Abstract: The Relationship Between Health Insurance Coverage and Self Rated Health: A Secondary Analysis of the HIV Cost and Services Utilization Study (Society for Social Work and Research 14th Annual Conference: Social Work Research: A WORLD OF POSSIBILITIES)

13009 The Relationship Between Health Insurance Coverage and Self Rated Health: A Secondary Analysis of the HIV Cost and Services Utilization Study

Saturday, January 16, 2010: 11:00 AM
Pacific Concourse N (Hyatt Regency)
* noted as presenting author
Nicole Cesnales, MSW , Florida State University, Doctoral Student, Tallahassee, FL
PURPOSE: Due to the advances in medical treatments, HIV has become a chronic, manageable health condition for many individuals in the United States. Despite this progress, rates of HIV infection and access to care are disparate among individuals living in poverty. Federal initiatives have been set to engage people living with HIV/AIDS (PLHA) into early care, maintain those in care, and locate and reengage those who drop out of care. The most notable of these initiatives is the Ryan White CARE Act. Only 11% of CARE Act recipients have private or employee sponsored health insurance; 55% are covered by publicly-funded medical insurance such as Medicaid or Medicare, and 31% of individuals remain uninsured (USDHHS, 2006).

The purpose of this study is to examine the relationship among health insurance coverage, health care utilization, and self rated health (SRH) for PLHA in the United States. A repeated cross section analysis of data from the HIV Cost and Service Utilization Study (HCSUS) was conducted, testing the following hypotheses: 1) privately insured PLHA will report more frequent health care utilization and higher levels of SRH than publicly insured PLHA, controlling for gender and race, and 2) PLHA reporting less frequent health care utilization will report lower levels of self-rated health.

DESIGN: The HCSUS is a nationally representative sample of adults in care for HIV infection. Using a multistage design, investigators sampled 4,042 eligible participants and interviewed 76%, with 71% yielding long-form interviews (2864 interviews) and 5% yielding short-form or proxy interviews (Frankel et al., 1999). Computer-assisted personal interviewing instruments were used to collect data.

Dataset entries –
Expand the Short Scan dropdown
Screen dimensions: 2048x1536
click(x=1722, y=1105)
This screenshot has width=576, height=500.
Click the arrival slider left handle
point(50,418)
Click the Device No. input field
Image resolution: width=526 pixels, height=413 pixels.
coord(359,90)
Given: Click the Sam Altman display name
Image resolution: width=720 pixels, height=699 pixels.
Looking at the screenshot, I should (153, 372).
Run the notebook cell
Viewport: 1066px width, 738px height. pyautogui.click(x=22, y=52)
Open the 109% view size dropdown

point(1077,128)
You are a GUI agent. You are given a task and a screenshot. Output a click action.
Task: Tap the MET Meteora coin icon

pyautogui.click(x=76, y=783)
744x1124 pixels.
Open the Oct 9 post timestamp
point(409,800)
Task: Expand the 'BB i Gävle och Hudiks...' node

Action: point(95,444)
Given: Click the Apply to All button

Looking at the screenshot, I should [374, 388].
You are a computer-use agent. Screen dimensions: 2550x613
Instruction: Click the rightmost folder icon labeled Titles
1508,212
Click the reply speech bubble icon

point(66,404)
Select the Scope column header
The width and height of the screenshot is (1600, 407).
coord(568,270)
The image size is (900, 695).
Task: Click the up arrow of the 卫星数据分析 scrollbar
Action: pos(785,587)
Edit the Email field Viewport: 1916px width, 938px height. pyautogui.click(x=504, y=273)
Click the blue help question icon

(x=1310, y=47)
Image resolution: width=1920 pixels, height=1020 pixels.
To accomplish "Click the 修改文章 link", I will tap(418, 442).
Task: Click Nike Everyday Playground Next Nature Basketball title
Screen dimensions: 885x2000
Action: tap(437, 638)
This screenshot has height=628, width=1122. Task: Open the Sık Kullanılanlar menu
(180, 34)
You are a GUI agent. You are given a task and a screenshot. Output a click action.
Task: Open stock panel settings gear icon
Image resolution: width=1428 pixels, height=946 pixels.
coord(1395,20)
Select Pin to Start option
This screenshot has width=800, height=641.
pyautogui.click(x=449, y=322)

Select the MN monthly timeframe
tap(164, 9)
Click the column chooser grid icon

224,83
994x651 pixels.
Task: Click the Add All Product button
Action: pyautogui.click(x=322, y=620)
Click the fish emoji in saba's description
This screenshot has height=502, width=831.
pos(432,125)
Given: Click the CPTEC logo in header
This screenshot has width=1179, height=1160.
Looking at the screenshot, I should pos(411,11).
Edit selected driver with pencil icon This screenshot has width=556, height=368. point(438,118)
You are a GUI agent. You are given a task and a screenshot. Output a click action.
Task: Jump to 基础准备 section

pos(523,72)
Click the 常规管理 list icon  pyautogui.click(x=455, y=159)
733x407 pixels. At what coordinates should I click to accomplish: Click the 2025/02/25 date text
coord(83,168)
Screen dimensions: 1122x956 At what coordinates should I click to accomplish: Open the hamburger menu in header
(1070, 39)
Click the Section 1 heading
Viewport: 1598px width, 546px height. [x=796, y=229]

Problems and tasks –
**1.** Answer these about the abstract on health insurance and self-rated health among people living with HIV:
(a) What percentage of Ryan White CARE Act recipients remain uninsured?
(b) How many eligible participants did the HCSUS investigators sample?
(c) In which room was the session held?
**2.** Write the next part of the abstract on health insurance coverage and self-rated health among people living with HIV, starting after its last sentence.

Answers for the tasks –
**1.**
(a) 31%
(b) 4,042
(c) Pacific Concourse N (Hyatt Regency)

**2.**
RESULTS: Of the 2864 PLHA interviewed at baseline, 70% were male and 29.6% were female. Almost half of the sample were white (n = 1399). Blacks comprised 33.5% of the sample, and Latinos represented 14.5% of the people interviewed. The remaining 3.2% of the respondents were of other racial and ethnic backgrounds. The majority of respondents (n = 1275) reported having Medicaid coverage at baseline. A third of the respondents (n = 953) were privately insured. Medicare recipients comprised 20% of the sample.

A one-way ANCOVA reveals statistically significant differences between the categories of health insurance coverage and SRH, controlling for gender and race/ethnicity (F = 37.02, df (5, 2856), p <.001). Significant differences on SRH were found for patients with private insurance coverage and dually eligible patients (patients with both Medicare and Medicaid coverage).

There is no relationship between health insurance coverage and frequency of office or clinic visit.

CONCLUSION: The results from this analysis reveal that neither public nor private health insurance is a significant predictor of health care utilization for PLHA. However, health insurance status is significantly correlated with SRH among PLHA. Results from this analysis demonstrate the disparities in health care utilization among PLHA in the U.S. Social workers must continue to advocate for equal access to health care for this population through assistance in determining eligibility for health insurance benefits.